Copy exactly, no pictures: every line from the one that contains "At what coordinates" through the end of the entries below.

(Stored records)
◇ ◇ ◇

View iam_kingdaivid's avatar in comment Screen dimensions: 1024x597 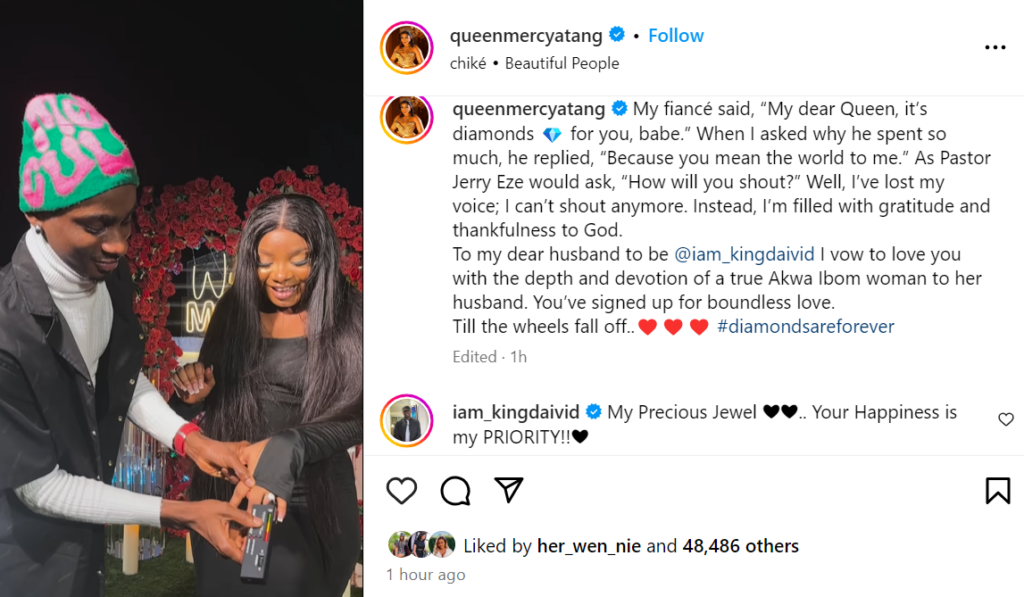[x=407, y=421]
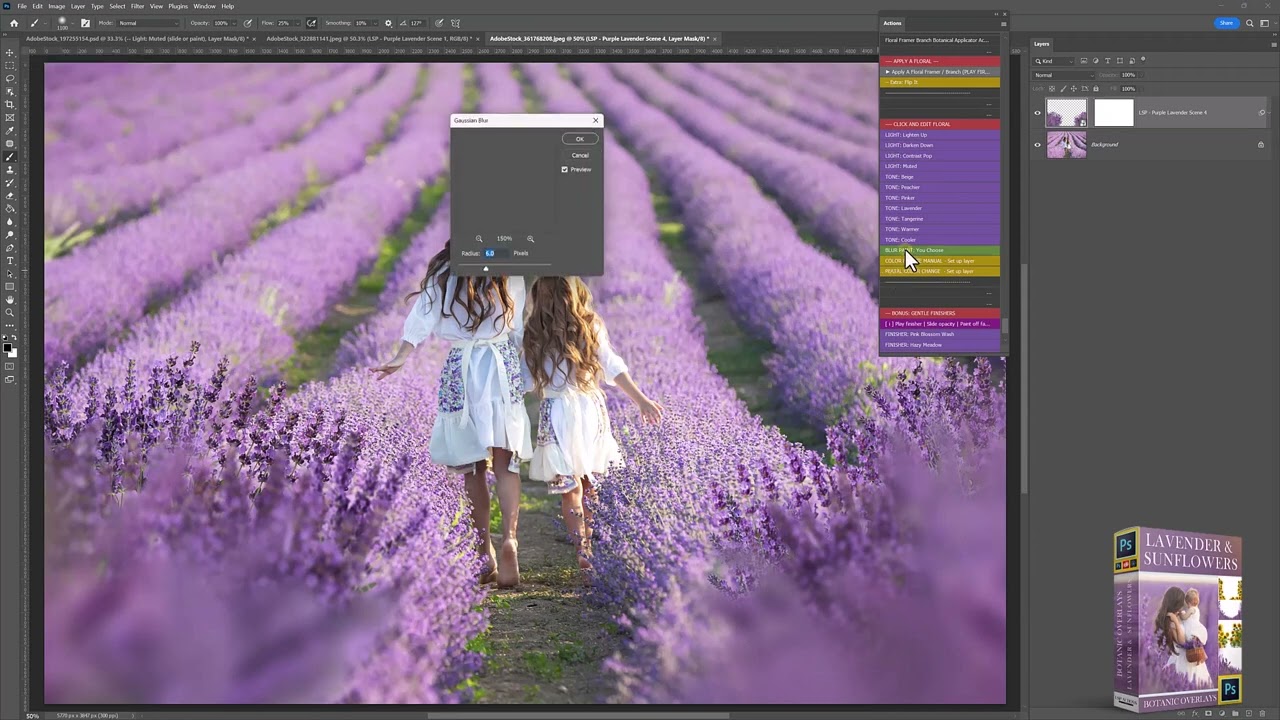Hide the LSP - Purple Lavender Scene 4 layer

point(1037,113)
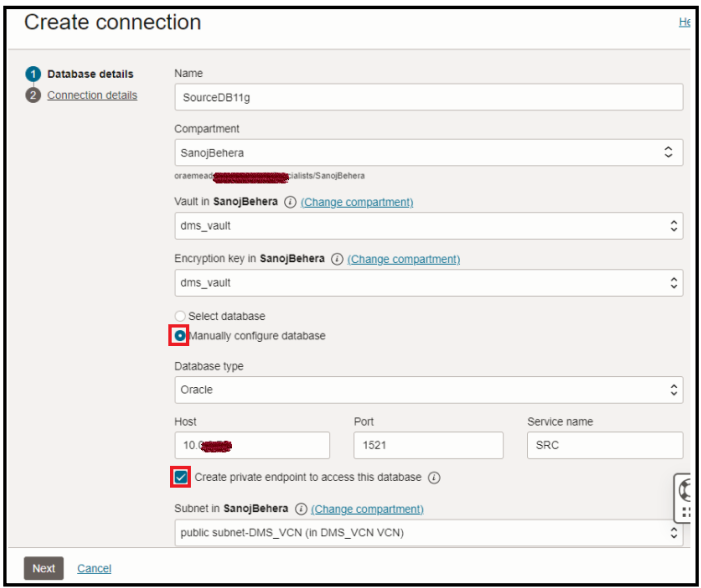The height and width of the screenshot is (588, 701).
Task: Click info icon beside private endpoint option
Action: 434,477
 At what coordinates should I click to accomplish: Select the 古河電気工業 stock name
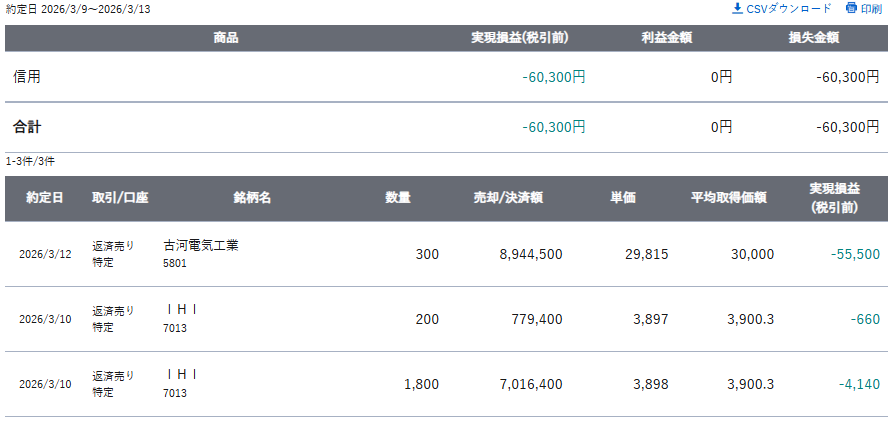click(x=201, y=245)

◇ ◇ ◇

Written answer
 At what coordinates should I click to accomplish: Select the 古河電気工業 stock name
click(x=201, y=245)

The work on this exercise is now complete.